Would you return, word for word, the lines of the data below from the line with "[Hannah Montana 20th" through the line with "[Hoppers Review: One", and no others?

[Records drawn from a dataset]

────────

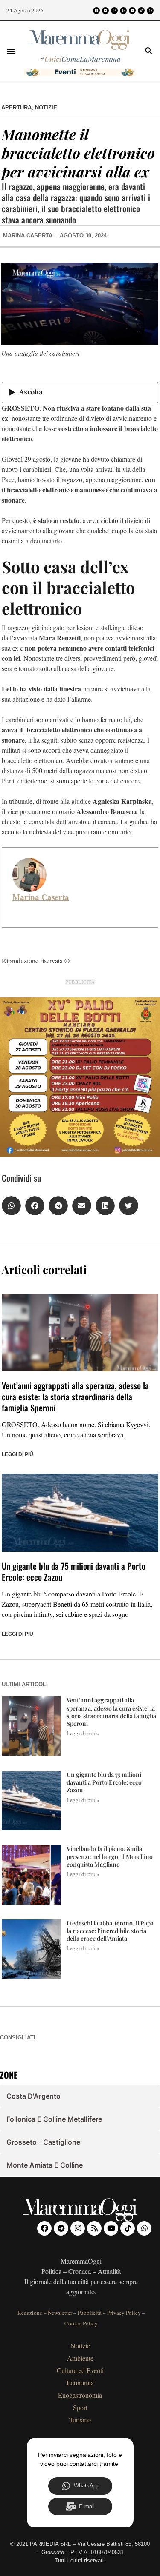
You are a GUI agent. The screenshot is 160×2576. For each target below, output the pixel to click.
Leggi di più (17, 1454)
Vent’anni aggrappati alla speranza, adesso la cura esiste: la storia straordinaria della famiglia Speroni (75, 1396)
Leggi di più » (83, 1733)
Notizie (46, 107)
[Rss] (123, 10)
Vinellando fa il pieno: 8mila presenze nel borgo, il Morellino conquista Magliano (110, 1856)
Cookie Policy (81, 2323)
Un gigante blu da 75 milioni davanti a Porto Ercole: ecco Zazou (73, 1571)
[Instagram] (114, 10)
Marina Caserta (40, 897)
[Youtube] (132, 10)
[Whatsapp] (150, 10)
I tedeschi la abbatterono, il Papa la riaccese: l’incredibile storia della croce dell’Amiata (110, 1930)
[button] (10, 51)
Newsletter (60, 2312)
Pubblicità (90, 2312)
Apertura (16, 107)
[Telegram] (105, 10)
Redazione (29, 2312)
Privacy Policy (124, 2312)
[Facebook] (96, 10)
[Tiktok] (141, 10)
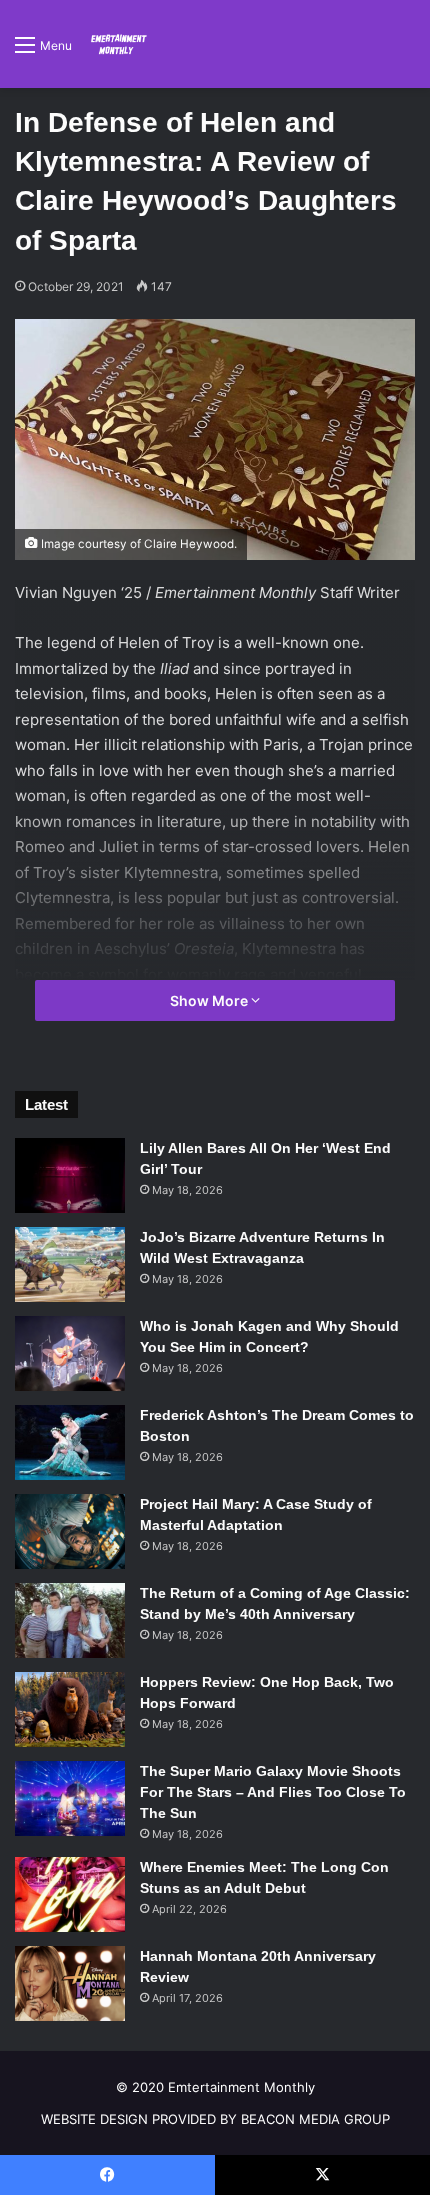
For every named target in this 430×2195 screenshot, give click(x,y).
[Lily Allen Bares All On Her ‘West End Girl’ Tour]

────────

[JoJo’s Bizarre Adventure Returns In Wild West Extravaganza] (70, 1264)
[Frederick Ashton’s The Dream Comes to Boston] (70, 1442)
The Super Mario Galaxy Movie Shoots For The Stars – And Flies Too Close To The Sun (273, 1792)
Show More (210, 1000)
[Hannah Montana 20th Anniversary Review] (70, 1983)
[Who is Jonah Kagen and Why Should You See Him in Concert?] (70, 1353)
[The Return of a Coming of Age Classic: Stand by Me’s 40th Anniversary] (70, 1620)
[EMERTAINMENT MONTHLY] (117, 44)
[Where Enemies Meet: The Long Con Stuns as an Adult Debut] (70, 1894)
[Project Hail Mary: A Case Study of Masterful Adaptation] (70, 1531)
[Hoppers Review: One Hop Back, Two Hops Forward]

────────

SOLUTION BELOW →
[Hannah Montana 20th Anniversary Review] (70, 1983)
[Who is Jonah Kagen and Why Should You See Him in Concert?] (70, 1353)
[The Return of a Coming of Age Classic: Stand by Me’s 40th Anniversary] (70, 1620)
[EMERTAINMENT MONTHLY] (117, 44)
[Where Enemies Meet: The Long Con Stuns as an Adult Debut] (70, 1894)
[Project Hail Mary: A Case Study of Masterful Adaptation] (70, 1531)
[Hoppers Review: One Hop Back, Two Hops Forward]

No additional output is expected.